Overall, 75 police officers received gunshot wounds, despite wearing armor and helmets.



The young ultra-nationalists are said to dissolve polystyrene in gasoline to make their Molotov cocktails. This burns like napalm when they throw them at police lines, and the resulting spectacle is law enforcement officers writhing on the ground, desperately trying to put out the flames.



After the first news circulated about police officers being shot dead in Kiev, it became clear that the Ukrainian neo-Nazis are armed not just with sticks, stones and Molotov cocktails.




Western diplomats who visited the radicals’ camp several times in downtown Kiev insist these militants represent no threat to the constitutional system of Ukraine.



In the light of recent developments in Kiev, where dozens have already died and hospitals are overflowing with wounded citizens and police officers, the true intentions of the warring opposition groups are hard to gauge.


Ukraine's President Viktor Yanukovich and opposition leaders have so far been unable to reach an agreement to end the violence. The opposition leaders are refusing to condemn the bloodshed, but are calling on their adherents to refrain from radical actions.



Yet in a phone talk with President Viktor Yanukovich last night US Vice-President Joe Biden expressed “grave concern” at the surge of violence in the Ukrainian capital.



Biden urged Yanukovich to pull back law enforcement confronting rioters, and reiterated “the urgency of immediate dialogue with opposition leaders” and the need to “address protesters’ legitimate grievances.”
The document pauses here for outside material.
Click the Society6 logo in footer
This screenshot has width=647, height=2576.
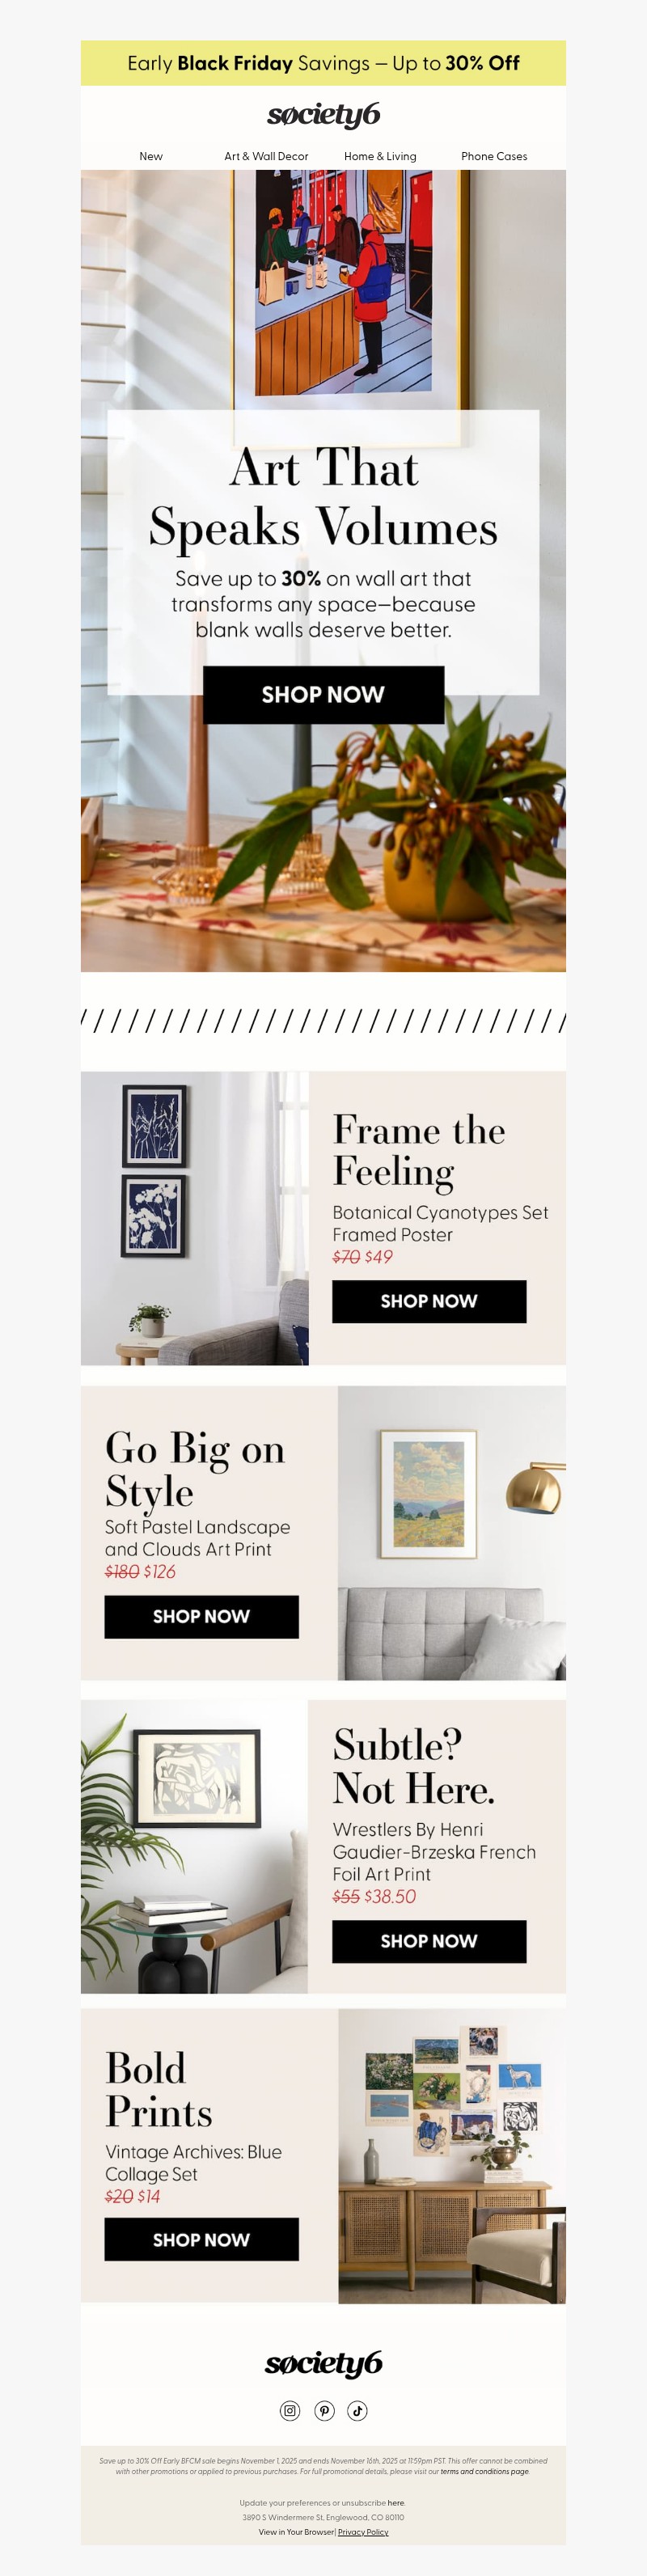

But even if any agreement between the Ukrainian opposition and the government is reached, the official leaders of the opposition are extremely unlikely to persuade the insurgent nationalists to lay down arms, stop mutiny and return to the poverty-stricken western regions of Ukraine.



In any given condition, the call of the opposition leaders backed by US Vice-President Joe Biden to withdraw security forces from the Ukrainian capital might only mean putting the city into the hands of the radicals.



And that might become the beginning of a true civil war in Ukraine.